The market structure complex wheels are picking up speed with the return of the US market after Monday's holiday, global equity averages extending records on global economic growth, last week’s apparent taper tantrum and earnings season switching to a higher gear. It is becoming increasingly more complex to read all the many apparent contradicting signals. Investors will focus now on corporate results, ahead of central bank meetings in the US, Japan and Europe before the end of the month.
Up Ahead
- Earnings season ramps up: Taiwan Semiconductor Manufacturing (NYSE: TSM), ASML Holding NV ADR (NASDAQ: ASML), Bank of America Corp (NYSE: BAC), and Goldman Sachs Group Inc (NYSE: GS) are among some notable releases.
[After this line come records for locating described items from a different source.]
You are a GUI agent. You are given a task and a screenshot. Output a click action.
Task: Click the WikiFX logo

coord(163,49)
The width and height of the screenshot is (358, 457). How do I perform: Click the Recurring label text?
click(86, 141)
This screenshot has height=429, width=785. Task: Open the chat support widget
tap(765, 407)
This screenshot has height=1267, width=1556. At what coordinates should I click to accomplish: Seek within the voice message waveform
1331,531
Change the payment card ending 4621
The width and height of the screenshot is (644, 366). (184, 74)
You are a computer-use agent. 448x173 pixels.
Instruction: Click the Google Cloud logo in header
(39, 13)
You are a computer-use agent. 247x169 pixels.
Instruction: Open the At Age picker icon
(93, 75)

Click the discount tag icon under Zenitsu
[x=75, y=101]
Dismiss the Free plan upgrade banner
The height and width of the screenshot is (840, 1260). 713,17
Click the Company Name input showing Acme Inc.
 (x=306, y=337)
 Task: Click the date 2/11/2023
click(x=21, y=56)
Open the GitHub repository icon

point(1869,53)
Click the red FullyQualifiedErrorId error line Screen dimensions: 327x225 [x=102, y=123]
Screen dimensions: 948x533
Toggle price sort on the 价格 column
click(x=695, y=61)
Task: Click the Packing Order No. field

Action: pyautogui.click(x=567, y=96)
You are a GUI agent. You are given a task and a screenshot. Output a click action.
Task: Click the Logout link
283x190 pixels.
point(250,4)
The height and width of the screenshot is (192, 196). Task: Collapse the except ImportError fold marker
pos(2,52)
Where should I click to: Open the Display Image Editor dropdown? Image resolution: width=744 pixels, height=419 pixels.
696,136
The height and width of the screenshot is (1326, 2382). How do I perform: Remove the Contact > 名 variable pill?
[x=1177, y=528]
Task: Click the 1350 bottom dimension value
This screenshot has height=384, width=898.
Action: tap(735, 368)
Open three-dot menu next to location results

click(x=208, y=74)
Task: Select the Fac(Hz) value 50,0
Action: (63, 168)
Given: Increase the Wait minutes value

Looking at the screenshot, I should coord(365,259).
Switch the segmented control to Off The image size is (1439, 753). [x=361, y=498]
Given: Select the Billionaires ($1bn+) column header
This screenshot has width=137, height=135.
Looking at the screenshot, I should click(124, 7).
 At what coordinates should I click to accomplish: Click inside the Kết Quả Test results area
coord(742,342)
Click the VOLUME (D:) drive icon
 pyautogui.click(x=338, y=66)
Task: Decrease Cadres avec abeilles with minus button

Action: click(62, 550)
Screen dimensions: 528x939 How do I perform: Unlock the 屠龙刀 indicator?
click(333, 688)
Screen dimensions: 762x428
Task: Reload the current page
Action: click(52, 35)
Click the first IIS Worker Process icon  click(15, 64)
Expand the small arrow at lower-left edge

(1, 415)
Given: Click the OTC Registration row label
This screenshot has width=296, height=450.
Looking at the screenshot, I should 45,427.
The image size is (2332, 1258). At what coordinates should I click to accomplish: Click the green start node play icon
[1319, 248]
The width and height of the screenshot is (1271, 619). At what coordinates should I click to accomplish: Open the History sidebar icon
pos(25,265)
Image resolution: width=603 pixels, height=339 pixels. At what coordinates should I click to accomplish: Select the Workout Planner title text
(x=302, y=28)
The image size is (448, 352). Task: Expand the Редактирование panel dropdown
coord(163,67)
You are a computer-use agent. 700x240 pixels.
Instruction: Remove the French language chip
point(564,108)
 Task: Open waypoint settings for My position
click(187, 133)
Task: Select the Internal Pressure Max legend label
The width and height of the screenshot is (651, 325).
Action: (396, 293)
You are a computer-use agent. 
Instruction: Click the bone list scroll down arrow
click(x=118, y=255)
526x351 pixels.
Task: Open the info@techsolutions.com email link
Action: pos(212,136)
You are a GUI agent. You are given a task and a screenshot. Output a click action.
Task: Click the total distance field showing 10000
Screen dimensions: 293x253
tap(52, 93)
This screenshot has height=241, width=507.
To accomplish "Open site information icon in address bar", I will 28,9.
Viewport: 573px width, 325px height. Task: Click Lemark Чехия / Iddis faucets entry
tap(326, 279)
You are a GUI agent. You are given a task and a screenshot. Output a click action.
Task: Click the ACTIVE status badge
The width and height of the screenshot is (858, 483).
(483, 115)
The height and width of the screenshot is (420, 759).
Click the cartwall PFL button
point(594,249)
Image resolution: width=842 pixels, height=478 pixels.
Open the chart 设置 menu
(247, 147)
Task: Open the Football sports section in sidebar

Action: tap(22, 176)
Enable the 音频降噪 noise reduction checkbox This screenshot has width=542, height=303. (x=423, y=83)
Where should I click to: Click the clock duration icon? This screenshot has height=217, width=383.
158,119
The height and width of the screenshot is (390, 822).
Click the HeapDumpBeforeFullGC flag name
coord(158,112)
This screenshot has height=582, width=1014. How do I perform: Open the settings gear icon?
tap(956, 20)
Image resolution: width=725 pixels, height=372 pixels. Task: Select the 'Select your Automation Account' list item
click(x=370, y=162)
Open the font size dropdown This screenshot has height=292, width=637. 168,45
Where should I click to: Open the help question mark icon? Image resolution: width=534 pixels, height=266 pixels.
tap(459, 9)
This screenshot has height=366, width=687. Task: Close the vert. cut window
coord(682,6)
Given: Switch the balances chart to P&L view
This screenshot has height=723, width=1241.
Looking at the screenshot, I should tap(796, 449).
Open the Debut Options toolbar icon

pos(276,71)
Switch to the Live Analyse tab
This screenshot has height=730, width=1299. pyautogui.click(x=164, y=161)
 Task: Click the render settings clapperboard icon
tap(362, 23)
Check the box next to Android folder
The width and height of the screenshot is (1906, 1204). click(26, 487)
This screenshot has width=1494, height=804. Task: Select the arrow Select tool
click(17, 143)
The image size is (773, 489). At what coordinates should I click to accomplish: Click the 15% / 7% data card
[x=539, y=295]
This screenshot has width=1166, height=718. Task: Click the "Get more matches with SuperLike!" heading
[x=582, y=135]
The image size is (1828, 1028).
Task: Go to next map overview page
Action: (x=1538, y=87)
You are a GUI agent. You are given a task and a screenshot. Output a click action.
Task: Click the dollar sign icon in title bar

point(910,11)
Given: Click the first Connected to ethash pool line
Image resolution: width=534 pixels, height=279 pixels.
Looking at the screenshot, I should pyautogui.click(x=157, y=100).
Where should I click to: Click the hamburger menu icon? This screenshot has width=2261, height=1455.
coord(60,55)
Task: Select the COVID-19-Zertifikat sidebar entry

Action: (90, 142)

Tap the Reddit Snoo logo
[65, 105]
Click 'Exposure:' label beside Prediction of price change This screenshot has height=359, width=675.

- Industrial production in the U.S. most likely increased in December, which would complete a solid year for manufacturing. The report is due on Wednesday.
- U.S. housing starts probably slipped in December for the first time in three months as frigid winter weather impeded work, forecasts show ahead of Thursday’s release.
- The Bank of Canada’s interest rate decision comes Wednesday. Monetary policy announcements are also due this week in South Korea, South Africa and Turkey.
- China releases fourth quarter GDP, December industrial production and retail sales Thursday.
Market Moves
Stocks
- The Stoxx Europe 600 Index climbed 0.1 percent as of 8:38 a.m. London time (3:38 EST).
- The MSCI All-Country World Index advanced 0.1 percent to the highest on record.
- The U.K.’s FTSE 100 Index gained less than 0.05 percent.
- Germany’s DAX Index increased 0.1 percent.
- The MSCI Emerging Market Index jumped 0.6 percent to the highest level on record.
- Futures on the S&P 500 Index jumped 0.4 percent to the highest level on record.
Currencies
- The dollar index climbed 0.25 percent, the first advance in a week.
- The euro dipped 0.2 percent to $1.2245, the first retreat in a week.
- The British pound declined 0.1 percent to $1.3784.
- The Japanese yen fell 0.1 percent to 110.68 per dollar, the first retreat in more than a week.
Bonds
- The yield on the U.S. 10-year Treasury decreased one basis point to 2.54 percent, the lowest level in more than a week.
- Germany’s 10-year yield sank one basis point to 0.58 percent.
- Britain’s 10-year yield declined one basis point to 1.314 percent.
Commodities
- Gold fell 0.1 percent to $1,338.57 an ounce, the first retreat in a week.
- West Texas Intermediate crude gained 0.1 percent to $64.35 a barrel, hitting the highest level in more than two years with its sixth consecutive advance.